» WHAT IS NEEDED:
Records follow. Copy every line with "value".

» SOURCE DATA:

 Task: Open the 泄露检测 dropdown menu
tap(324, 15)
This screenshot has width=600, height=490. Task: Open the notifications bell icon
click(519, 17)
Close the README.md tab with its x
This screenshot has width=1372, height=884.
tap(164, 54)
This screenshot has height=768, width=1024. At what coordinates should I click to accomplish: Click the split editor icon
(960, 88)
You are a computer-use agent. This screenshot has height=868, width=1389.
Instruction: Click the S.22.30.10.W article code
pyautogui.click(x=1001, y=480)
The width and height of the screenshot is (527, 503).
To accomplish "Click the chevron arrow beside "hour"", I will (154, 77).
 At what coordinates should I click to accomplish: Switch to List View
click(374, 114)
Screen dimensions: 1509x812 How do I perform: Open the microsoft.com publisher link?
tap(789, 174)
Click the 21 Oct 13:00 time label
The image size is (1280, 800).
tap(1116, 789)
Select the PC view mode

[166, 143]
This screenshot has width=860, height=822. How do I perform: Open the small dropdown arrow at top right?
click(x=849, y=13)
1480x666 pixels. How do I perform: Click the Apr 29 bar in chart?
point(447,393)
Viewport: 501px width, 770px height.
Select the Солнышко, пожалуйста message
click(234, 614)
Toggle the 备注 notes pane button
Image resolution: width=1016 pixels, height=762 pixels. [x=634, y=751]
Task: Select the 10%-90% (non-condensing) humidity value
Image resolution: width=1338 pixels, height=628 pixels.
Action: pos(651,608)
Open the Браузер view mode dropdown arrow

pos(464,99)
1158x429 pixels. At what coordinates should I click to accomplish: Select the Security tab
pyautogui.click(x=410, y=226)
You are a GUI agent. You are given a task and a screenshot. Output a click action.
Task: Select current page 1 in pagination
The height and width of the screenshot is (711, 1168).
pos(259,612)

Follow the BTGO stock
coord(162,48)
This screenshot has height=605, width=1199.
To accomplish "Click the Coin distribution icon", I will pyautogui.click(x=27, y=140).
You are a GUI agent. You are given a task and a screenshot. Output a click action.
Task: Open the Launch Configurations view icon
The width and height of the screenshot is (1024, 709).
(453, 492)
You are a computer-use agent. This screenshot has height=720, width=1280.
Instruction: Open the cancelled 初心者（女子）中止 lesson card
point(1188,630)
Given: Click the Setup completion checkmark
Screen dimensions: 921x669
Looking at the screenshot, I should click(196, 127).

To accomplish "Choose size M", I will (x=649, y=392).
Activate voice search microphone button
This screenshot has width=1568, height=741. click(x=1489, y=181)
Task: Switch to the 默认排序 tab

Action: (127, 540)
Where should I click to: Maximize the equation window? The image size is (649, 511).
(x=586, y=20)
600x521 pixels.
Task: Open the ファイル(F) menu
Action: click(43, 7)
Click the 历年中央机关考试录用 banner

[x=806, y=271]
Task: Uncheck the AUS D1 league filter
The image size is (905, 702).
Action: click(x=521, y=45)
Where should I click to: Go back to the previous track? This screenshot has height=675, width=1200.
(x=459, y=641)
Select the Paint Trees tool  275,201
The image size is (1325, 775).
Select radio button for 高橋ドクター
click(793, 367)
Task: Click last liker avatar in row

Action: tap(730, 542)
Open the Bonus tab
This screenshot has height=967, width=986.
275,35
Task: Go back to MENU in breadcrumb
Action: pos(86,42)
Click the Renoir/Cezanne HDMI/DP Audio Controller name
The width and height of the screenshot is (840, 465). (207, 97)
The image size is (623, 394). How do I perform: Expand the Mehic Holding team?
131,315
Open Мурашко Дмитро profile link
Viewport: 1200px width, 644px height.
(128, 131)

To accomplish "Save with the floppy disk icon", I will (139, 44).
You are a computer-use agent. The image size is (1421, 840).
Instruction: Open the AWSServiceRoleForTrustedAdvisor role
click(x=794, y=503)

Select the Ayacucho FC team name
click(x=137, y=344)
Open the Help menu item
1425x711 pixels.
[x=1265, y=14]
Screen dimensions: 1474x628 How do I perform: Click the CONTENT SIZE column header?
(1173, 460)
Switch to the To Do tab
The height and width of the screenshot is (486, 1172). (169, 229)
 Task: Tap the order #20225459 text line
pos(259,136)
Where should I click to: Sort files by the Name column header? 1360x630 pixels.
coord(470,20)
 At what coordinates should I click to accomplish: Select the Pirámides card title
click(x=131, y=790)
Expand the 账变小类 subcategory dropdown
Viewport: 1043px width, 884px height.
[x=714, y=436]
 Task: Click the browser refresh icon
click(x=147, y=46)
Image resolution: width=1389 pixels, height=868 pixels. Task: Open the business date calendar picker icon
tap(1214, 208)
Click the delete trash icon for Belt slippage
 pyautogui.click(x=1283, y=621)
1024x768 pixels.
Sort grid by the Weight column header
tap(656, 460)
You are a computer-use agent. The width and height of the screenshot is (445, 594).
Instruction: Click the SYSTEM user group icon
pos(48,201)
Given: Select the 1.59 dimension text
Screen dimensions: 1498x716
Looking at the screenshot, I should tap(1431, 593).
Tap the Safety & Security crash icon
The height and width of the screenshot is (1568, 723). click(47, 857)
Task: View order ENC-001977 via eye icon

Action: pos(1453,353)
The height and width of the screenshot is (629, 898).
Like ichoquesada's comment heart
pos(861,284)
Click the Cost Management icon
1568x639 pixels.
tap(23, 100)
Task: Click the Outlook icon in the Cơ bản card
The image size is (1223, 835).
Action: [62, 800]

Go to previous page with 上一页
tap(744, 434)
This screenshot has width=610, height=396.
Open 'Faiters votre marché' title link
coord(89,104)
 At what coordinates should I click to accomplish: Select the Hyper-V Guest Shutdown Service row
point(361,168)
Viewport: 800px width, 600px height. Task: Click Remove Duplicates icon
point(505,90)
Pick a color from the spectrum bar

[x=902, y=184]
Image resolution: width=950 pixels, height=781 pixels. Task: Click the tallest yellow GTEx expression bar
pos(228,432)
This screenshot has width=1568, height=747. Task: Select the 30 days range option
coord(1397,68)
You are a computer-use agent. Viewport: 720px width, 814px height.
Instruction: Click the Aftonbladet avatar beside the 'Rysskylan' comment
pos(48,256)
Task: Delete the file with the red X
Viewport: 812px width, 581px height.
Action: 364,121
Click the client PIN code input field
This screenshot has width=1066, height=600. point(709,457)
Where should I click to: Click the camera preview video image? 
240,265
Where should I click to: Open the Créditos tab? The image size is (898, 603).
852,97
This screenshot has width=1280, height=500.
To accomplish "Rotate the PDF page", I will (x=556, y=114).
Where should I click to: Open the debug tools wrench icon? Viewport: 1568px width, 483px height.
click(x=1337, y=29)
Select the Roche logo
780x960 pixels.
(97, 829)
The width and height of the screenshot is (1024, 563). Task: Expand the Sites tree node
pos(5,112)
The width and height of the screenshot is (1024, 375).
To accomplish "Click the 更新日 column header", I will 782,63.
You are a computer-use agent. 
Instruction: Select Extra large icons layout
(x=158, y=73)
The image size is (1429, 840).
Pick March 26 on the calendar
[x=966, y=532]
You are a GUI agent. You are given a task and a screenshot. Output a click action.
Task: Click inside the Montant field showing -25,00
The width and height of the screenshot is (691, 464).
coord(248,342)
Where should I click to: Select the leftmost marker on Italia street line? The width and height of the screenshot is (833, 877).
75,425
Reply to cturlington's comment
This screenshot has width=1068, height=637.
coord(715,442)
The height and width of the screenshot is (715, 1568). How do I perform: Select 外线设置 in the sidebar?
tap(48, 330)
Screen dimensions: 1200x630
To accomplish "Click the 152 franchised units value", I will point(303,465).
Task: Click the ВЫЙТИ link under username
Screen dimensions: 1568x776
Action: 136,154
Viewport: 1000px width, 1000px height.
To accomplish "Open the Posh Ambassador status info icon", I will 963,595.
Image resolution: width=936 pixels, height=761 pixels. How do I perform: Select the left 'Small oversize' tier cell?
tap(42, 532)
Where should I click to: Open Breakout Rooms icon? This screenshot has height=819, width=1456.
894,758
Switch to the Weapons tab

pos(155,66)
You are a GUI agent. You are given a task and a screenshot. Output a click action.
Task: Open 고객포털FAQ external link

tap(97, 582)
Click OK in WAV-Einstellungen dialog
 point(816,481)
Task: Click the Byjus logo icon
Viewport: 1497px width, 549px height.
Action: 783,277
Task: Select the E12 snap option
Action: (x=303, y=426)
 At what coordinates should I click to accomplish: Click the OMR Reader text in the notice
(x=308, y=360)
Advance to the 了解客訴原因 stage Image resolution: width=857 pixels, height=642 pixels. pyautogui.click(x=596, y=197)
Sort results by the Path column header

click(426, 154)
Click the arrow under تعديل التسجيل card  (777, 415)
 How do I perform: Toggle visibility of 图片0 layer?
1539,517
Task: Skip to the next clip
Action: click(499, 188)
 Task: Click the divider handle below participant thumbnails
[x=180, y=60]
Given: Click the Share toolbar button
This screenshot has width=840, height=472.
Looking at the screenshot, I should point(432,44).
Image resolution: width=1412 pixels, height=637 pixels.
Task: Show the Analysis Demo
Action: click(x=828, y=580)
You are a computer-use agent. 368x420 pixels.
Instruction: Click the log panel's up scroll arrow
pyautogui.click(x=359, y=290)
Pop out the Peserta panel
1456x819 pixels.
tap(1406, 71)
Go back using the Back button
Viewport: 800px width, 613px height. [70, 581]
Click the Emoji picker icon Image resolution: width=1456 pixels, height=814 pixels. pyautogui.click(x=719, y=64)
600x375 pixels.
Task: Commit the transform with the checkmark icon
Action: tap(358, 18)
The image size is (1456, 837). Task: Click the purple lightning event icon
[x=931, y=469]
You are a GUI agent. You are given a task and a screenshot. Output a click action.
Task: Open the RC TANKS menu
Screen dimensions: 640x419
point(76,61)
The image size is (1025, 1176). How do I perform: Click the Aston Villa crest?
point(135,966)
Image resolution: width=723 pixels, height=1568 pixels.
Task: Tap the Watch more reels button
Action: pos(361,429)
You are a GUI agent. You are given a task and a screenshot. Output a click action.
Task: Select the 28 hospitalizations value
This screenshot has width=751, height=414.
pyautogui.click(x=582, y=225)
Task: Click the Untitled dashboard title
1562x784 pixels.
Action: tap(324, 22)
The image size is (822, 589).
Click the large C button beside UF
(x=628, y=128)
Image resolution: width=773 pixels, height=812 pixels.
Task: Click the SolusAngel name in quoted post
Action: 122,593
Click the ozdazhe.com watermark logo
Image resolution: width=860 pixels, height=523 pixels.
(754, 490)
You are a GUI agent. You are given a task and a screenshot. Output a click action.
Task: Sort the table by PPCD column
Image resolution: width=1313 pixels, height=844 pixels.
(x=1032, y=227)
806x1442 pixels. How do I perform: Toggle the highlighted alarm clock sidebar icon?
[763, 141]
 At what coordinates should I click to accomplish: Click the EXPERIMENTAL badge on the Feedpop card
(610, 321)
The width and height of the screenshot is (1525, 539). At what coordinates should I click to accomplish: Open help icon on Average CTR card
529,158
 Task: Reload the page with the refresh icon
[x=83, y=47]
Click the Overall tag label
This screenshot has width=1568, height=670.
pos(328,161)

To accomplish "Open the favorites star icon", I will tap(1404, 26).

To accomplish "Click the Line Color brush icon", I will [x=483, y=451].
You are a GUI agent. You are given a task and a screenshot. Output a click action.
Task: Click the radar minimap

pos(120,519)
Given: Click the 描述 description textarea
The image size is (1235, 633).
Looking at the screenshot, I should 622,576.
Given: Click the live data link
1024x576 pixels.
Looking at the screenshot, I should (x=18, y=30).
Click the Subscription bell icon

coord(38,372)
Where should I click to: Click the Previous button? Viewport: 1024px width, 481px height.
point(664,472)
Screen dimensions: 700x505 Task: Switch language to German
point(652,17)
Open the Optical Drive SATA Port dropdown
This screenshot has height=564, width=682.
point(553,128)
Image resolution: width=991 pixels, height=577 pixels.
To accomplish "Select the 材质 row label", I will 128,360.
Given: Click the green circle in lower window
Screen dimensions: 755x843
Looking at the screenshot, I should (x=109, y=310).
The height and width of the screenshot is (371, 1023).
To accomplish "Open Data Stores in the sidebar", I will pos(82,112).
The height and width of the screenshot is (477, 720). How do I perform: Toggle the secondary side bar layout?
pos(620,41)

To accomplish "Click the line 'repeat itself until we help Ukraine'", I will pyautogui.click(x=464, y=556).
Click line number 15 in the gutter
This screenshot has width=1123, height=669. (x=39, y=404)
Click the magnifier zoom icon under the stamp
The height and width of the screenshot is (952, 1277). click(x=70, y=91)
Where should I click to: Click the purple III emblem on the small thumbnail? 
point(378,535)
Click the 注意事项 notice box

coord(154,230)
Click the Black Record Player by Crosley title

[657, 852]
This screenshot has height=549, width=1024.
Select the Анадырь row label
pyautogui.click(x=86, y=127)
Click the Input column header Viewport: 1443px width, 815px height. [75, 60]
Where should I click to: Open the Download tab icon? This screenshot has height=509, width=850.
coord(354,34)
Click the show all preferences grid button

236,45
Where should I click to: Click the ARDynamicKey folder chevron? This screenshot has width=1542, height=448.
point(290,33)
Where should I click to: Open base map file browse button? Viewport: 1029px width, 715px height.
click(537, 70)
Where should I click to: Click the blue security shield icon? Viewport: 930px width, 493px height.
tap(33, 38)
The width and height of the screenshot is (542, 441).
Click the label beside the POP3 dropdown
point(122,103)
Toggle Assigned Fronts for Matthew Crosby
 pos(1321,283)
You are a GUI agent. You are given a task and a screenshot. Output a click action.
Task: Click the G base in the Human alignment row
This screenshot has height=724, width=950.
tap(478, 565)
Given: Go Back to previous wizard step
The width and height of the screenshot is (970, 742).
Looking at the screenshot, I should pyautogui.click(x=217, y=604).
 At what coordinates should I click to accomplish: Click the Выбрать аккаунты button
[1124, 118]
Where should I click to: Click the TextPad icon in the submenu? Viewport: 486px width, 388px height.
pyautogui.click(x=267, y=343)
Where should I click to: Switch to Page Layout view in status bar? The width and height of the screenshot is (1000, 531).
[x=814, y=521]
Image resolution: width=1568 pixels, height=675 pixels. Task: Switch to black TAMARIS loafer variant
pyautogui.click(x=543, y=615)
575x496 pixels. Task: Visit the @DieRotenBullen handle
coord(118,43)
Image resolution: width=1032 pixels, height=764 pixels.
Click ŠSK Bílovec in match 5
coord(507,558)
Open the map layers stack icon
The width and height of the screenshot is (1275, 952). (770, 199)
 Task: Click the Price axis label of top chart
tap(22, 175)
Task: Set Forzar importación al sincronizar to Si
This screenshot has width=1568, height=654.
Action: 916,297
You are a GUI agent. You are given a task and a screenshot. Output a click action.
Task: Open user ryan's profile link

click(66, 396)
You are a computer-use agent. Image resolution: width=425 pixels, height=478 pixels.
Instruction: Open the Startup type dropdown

» ANSWER TO THIS EXERCISE:
Task: Select the 10%-90% (non-condensing) humidity value
To accomplish "Click the 152 franchised units value", I will point(303,465).
Task: Select the 28 hospitalizations value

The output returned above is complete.